Saved data entries:
○ ○ ○ ○ ○ ○ ○

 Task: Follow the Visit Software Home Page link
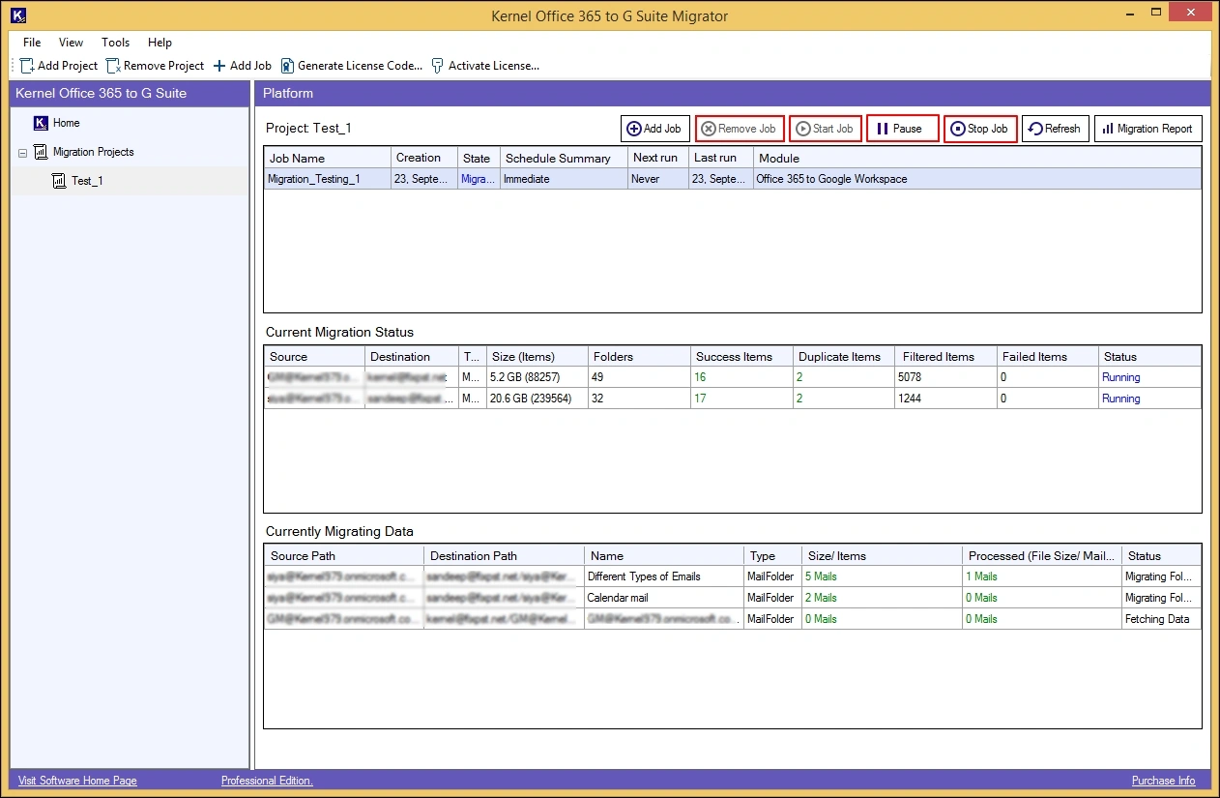(77, 781)
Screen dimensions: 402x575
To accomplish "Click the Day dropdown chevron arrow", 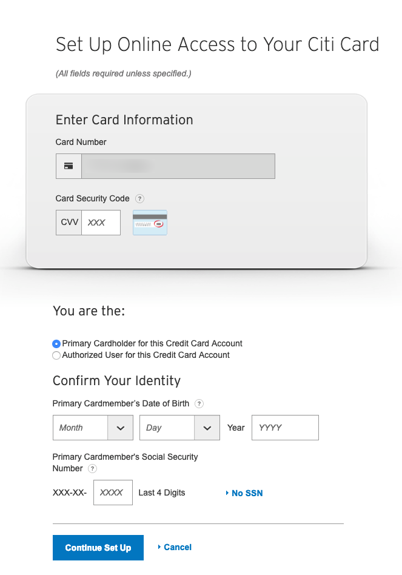I will [207, 428].
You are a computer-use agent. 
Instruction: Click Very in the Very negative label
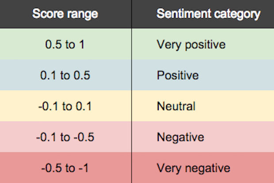[166, 168]
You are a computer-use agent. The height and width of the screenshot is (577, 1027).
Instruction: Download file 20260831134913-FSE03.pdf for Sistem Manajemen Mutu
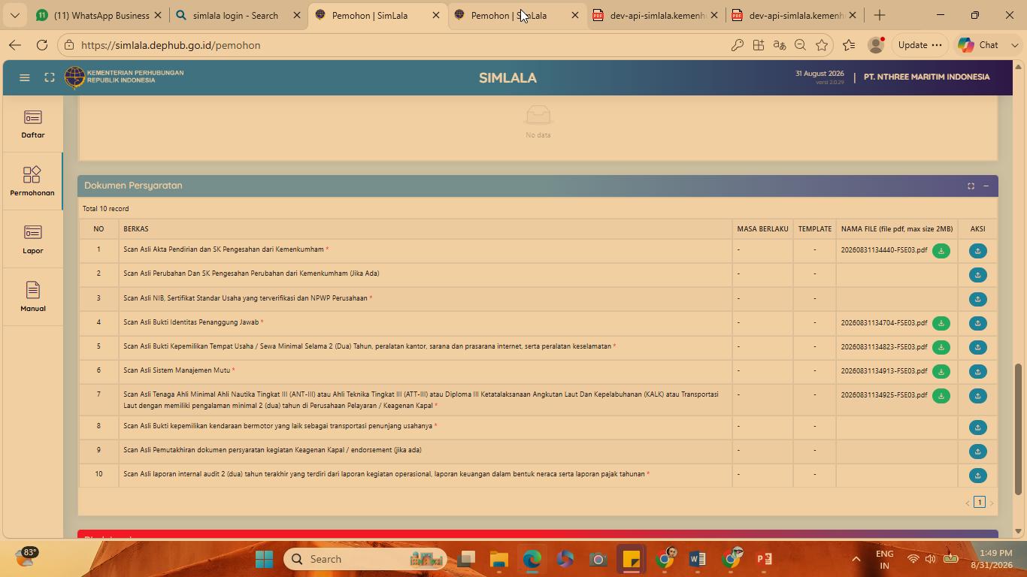point(941,371)
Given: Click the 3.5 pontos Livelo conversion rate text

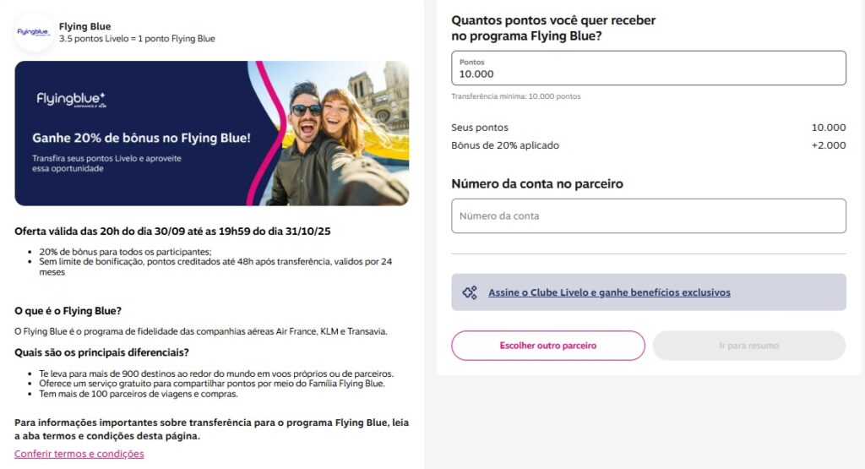Looking at the screenshot, I should point(137,39).
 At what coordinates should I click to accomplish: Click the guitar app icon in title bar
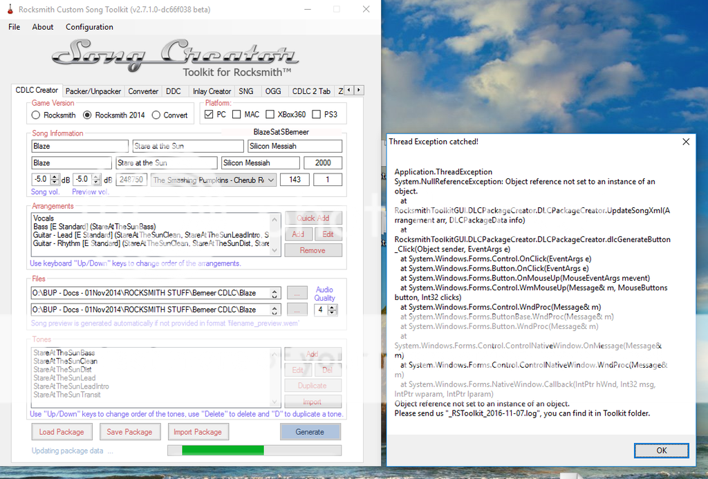(x=10, y=10)
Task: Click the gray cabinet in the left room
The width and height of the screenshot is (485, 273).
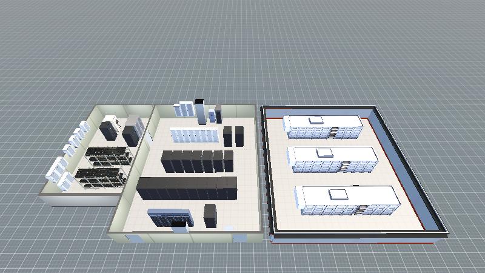Action: pyautogui.click(x=130, y=133)
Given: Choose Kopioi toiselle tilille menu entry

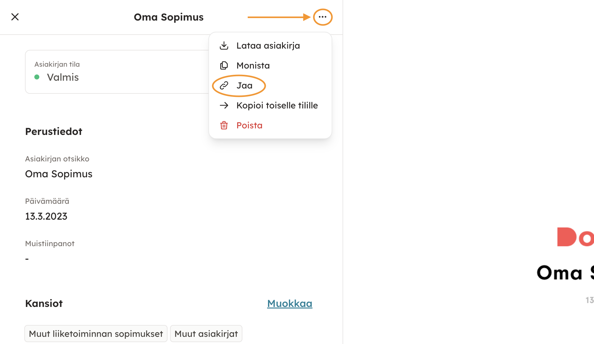Looking at the screenshot, I should pos(277,106).
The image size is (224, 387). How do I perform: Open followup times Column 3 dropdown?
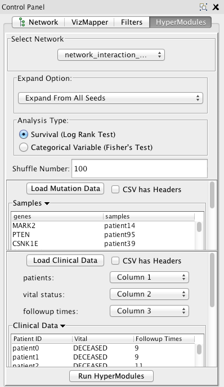pyautogui.click(x=149, y=311)
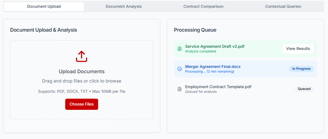Click the blue processing icon for Merger Agreement
This screenshot has width=328, height=139.
pyautogui.click(x=179, y=69)
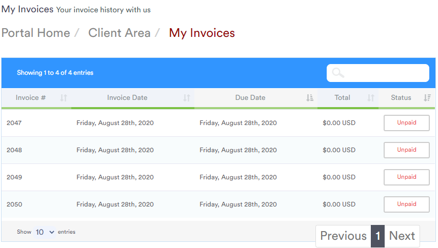The height and width of the screenshot is (248, 438).
Task: Focus the invoice search input field
Action: [x=378, y=73]
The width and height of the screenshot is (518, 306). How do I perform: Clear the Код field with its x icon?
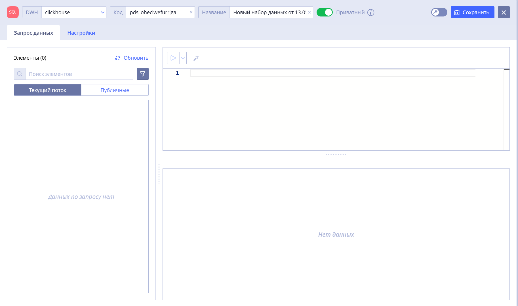[x=191, y=12]
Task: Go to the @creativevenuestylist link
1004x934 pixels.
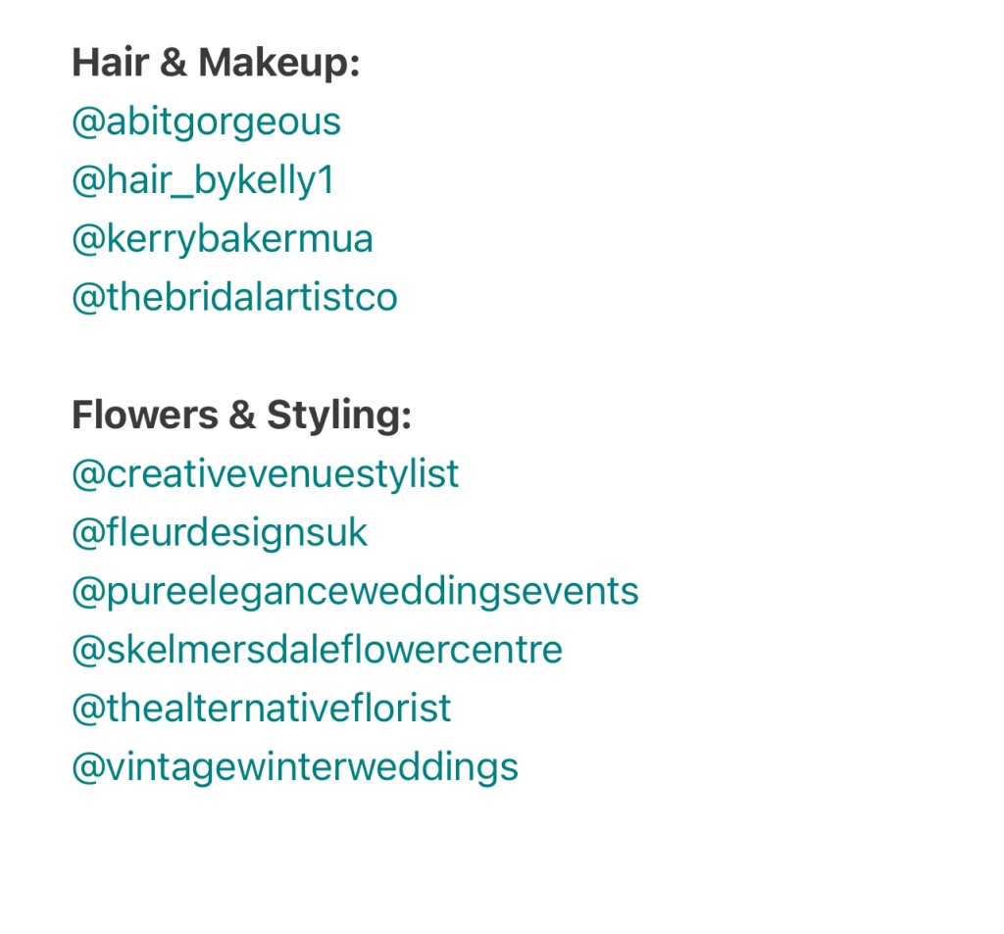Action: (x=265, y=474)
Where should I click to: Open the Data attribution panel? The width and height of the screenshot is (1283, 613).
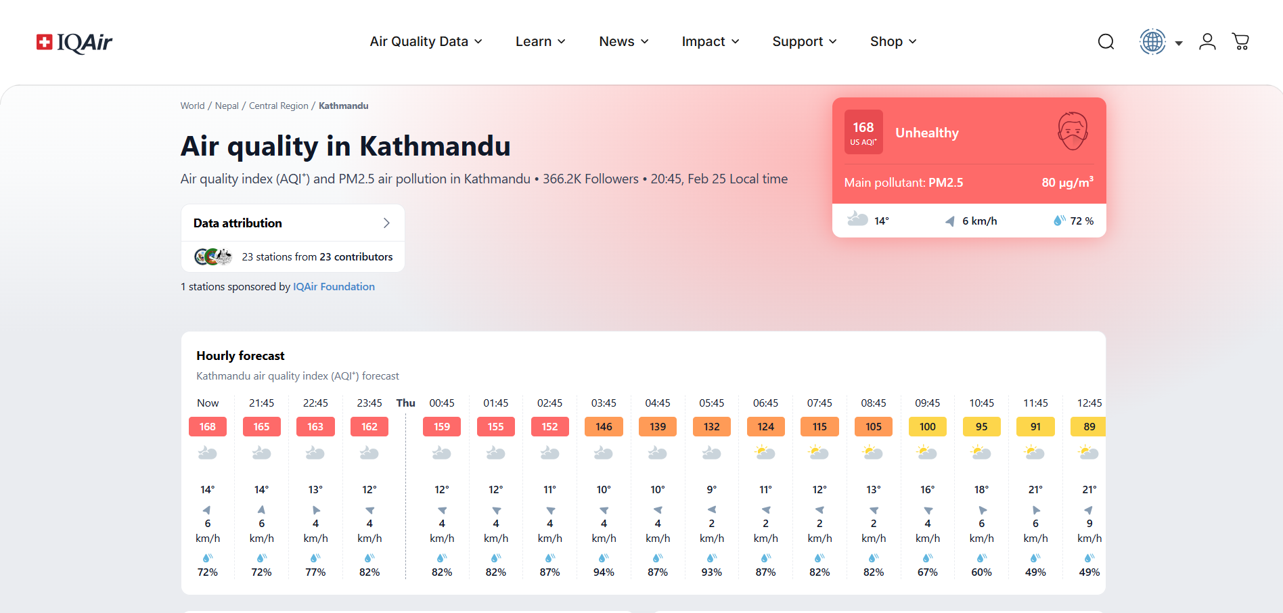point(292,223)
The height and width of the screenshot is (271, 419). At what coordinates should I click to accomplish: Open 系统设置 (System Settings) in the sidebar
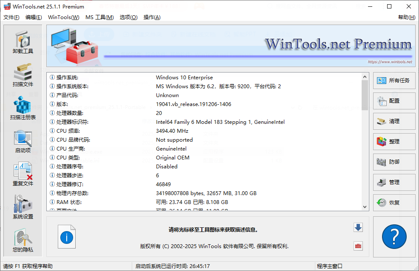pos(22,207)
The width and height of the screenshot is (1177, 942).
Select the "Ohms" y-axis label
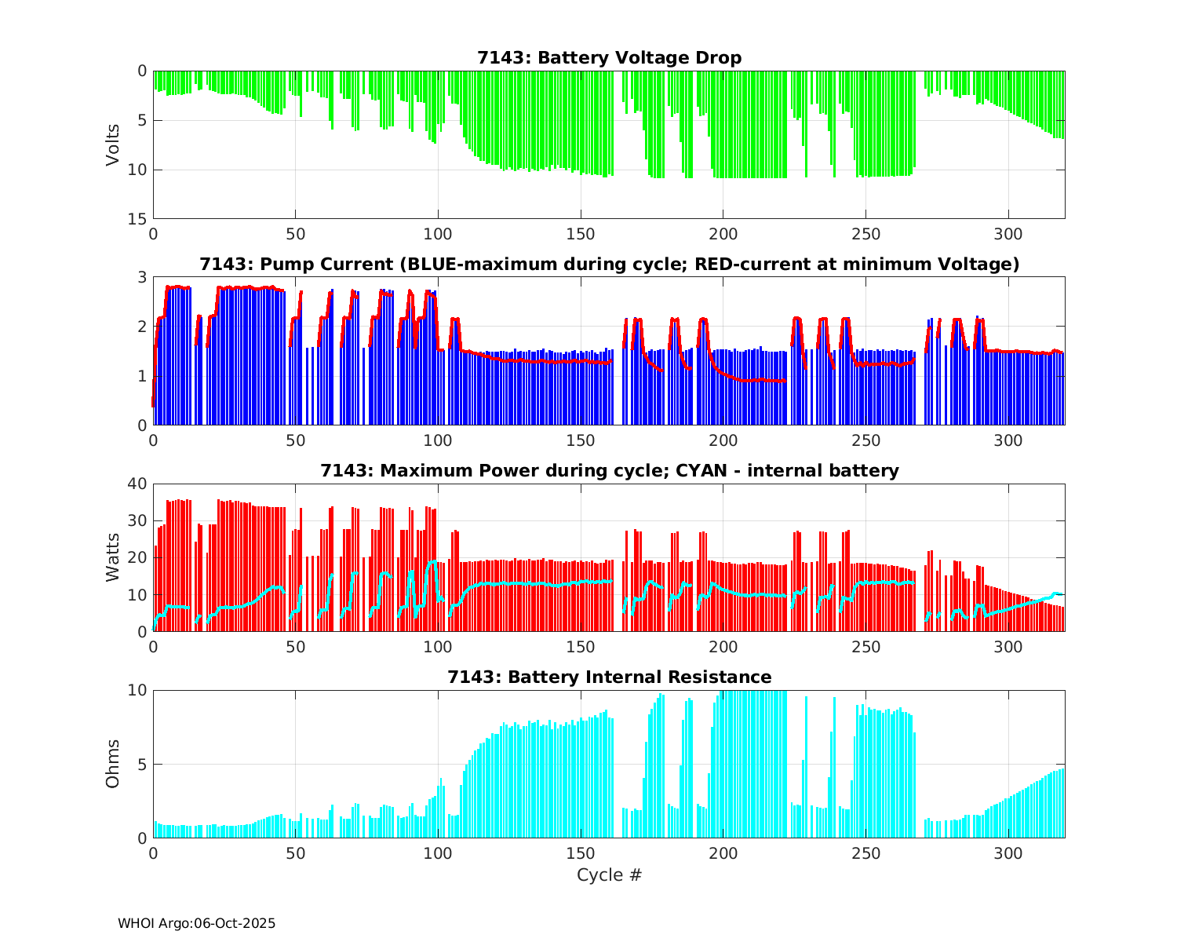pos(113,764)
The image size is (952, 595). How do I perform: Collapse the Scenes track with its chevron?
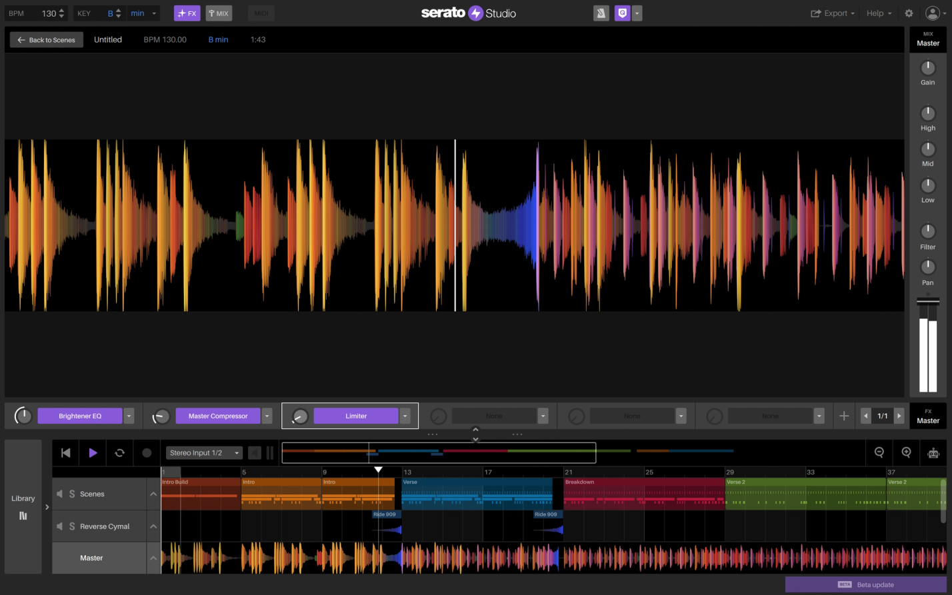coord(153,494)
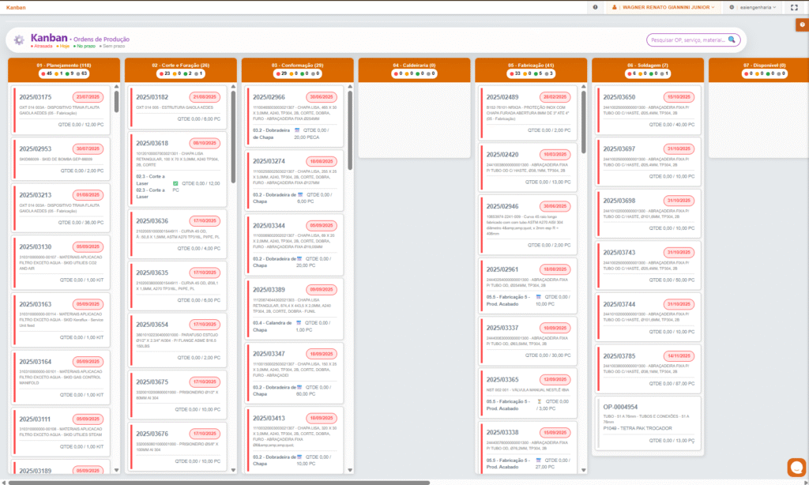The image size is (809, 485).
Task: Click the search magnifier icon
Action: (732, 39)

○ ○ ○ ○ ○ ○ ○

What you will do => Which of the lines above contain "computer"? Return them all.

Answer =>
You are a computer-use agent. 
You are a computer-use agent. The height and width of the screenshot is (577, 1027).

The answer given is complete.